The Jeep lurched again, and Bo gasped at her situation. The vehicle was sliding slowly down a ravine that ended in jagged rocks below. Kenzi wasn’t in the Jeep, but Bo was held in place by her lap belt, though her door had been flung open. When she shifted her weight to loosen the belt, the vehicle slipped again. She wasn’t sure she’d survive that drop and hastened to undo the latch.

It hurt to move, but she freed herself from the belt and climbed out of the jeep, falling to the snow-frosted ground and scraping her knees through her clothes on the underbrush. The Jeep picked up speed, bashing into several trees before it slammed nose-first into the rocks below. Instead of stopping, the disc player continued, but now the song had been aborted, and half a line from the chorus played on a loop.

With a hiss, she tried to stand.

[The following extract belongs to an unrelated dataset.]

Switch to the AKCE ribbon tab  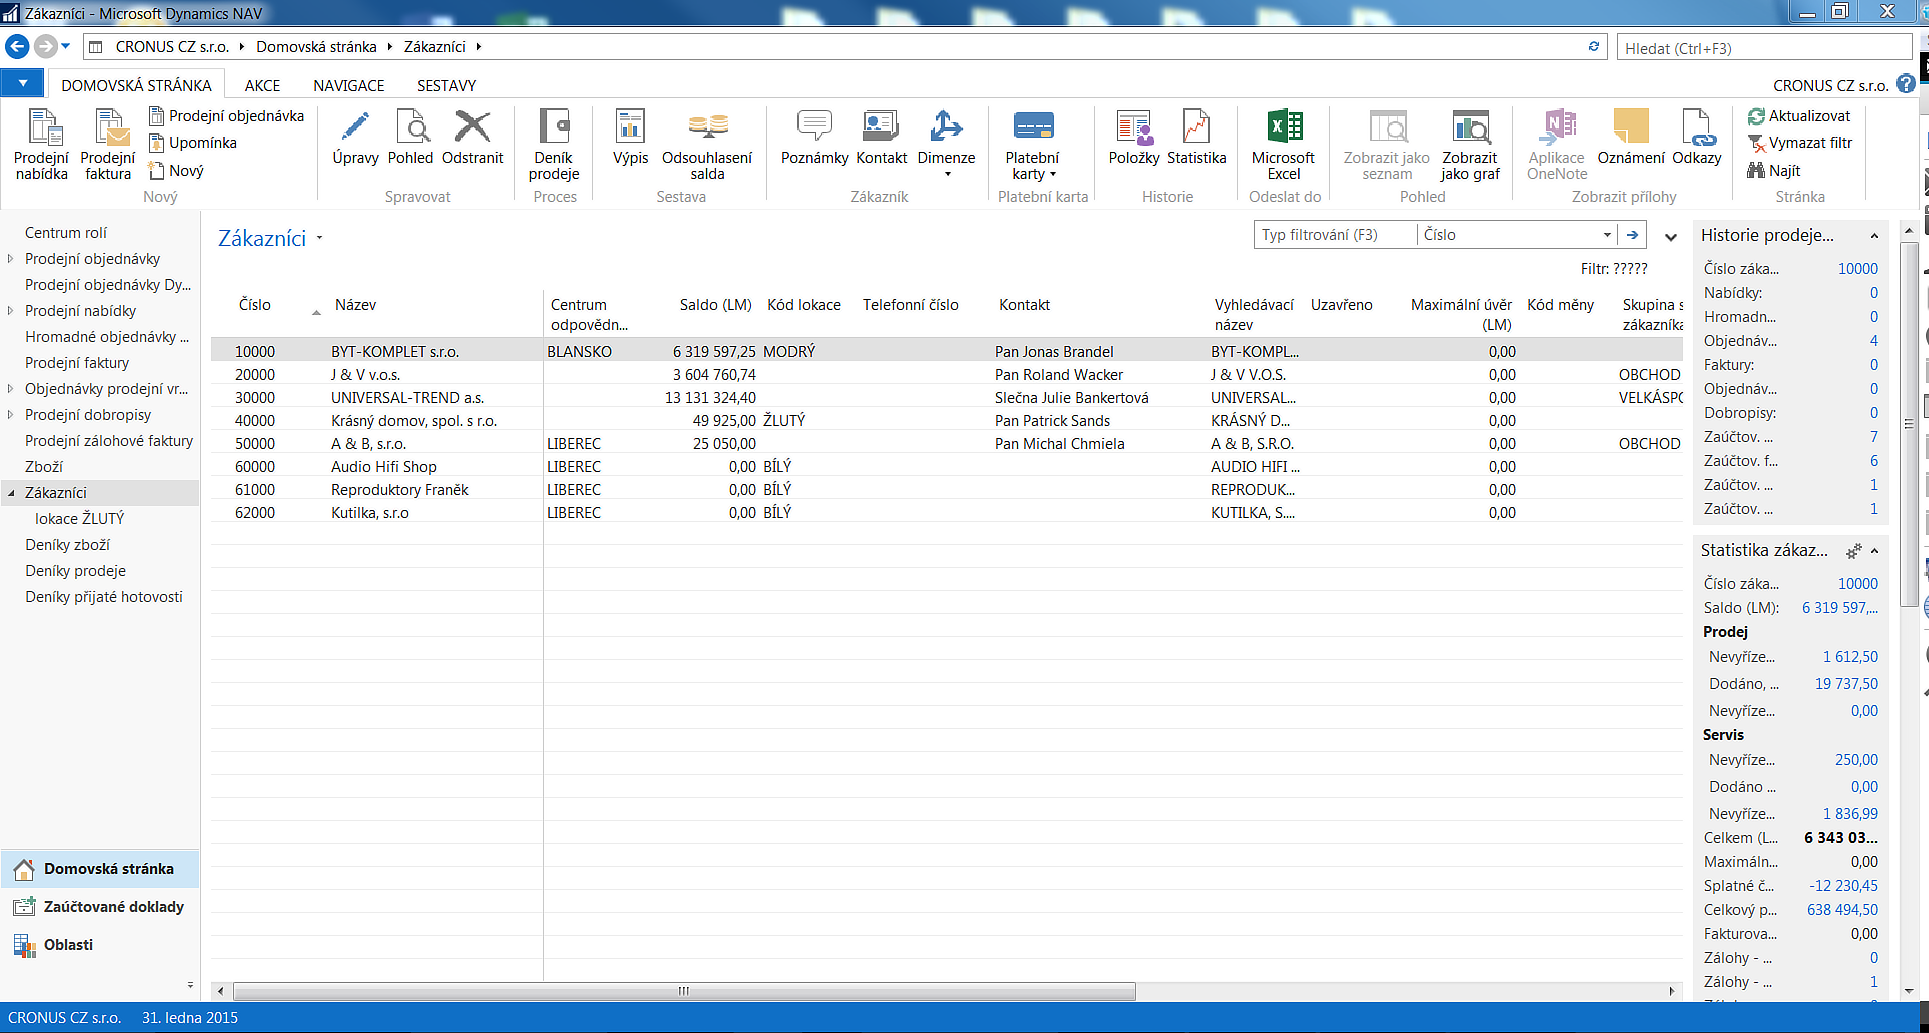[x=262, y=86]
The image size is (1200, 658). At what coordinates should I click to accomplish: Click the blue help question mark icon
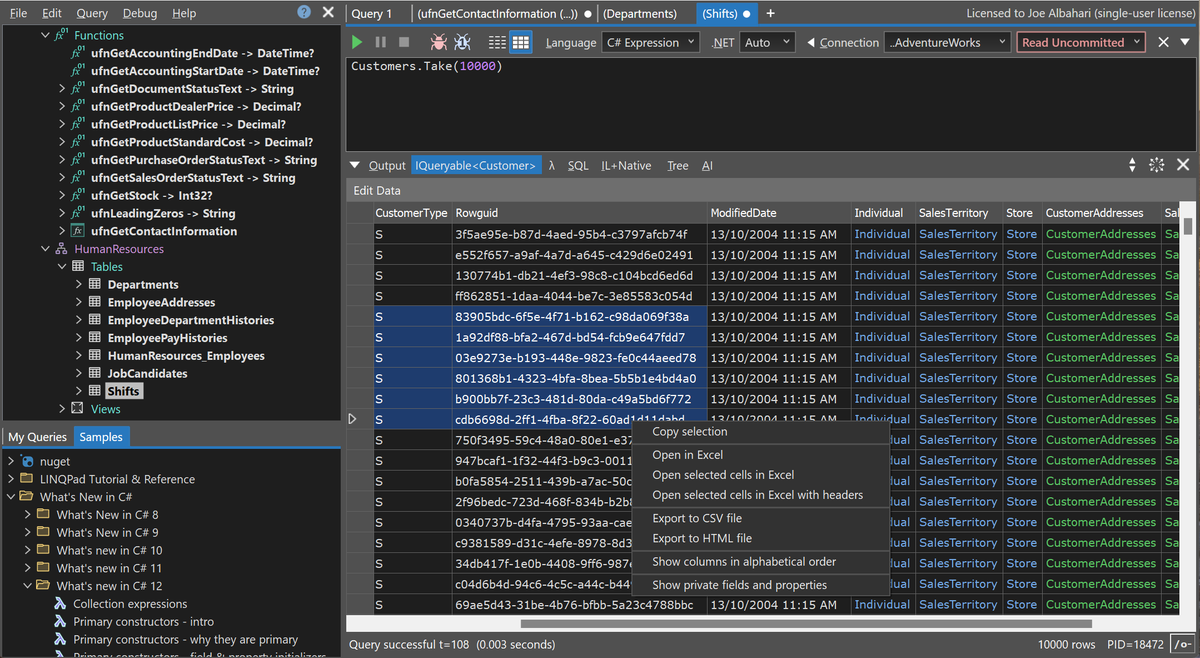click(x=304, y=12)
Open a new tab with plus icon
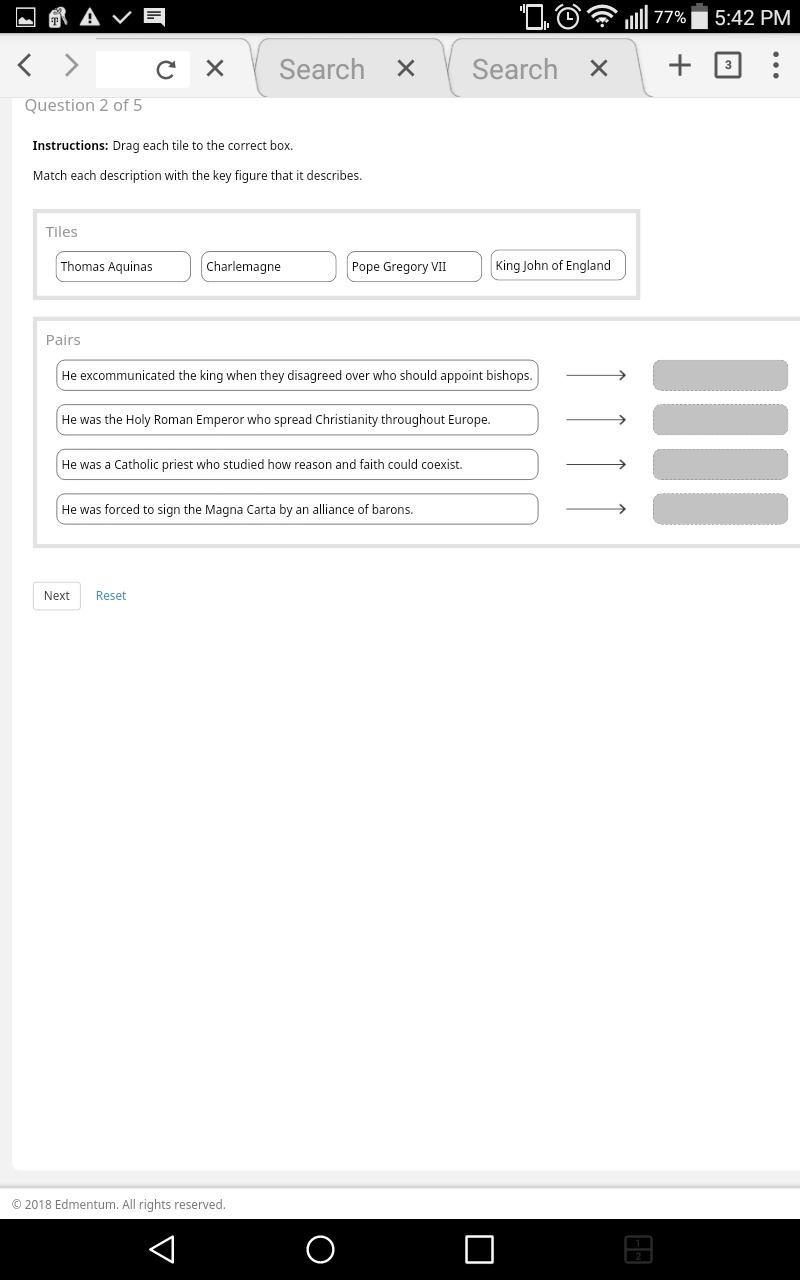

She wanted to yell for Kenzi, but that would make a sound. She wasn’t supposed to make noise in the woods - that’s why it’d had been stupid to play the music. Sound would draw attention, and attention meant a bloody death.

She looked around, though it hurt her head and worsened the ringing in her ears, but didn’t see Kenzi.

Up the ravine she climbed, trying to test each step before putting weight on it, worried she’d roll an ankle or worse before she got to the top. Finally, she made it back to the road, but with gut-wrenching clarity, she realized the headache was no longer her biggest problem.

A splash of color on the far side of the road made her look in that direction, and tears blocked her vision before she blinked them away. A large doe lay unmoving in the snow. Nearby, Kenzi had been thrown from the Jeep in the collision, and was sprawled across a fallen pine.

Bo stumbled across the road.

Kenzi was unconscious, a branch thick as a thumb sticking through one thigh, and her blood spilled over her jeans and into the snow.

In seconds, Bo assessed the horror of the situation. They were stranded outside the perimeter. Their transportation was shot. The sound of the loud music would attract the bloodsuckers the minute the sun went down, and the scent of the doe’s blood would bring them here. Kenzi was wounded, but even if they ran…

Bo was too terrified to curse. She checked her watch, an old wind-up her grandfather had given her years before.

It was five hours until sundown. Once the sun set, the bloodsuckers would come, and when they smelled blood, nothing but a bullet to the skull would keep them from following the trail.

Down in the ravine, the song skipped, echoing across the valley.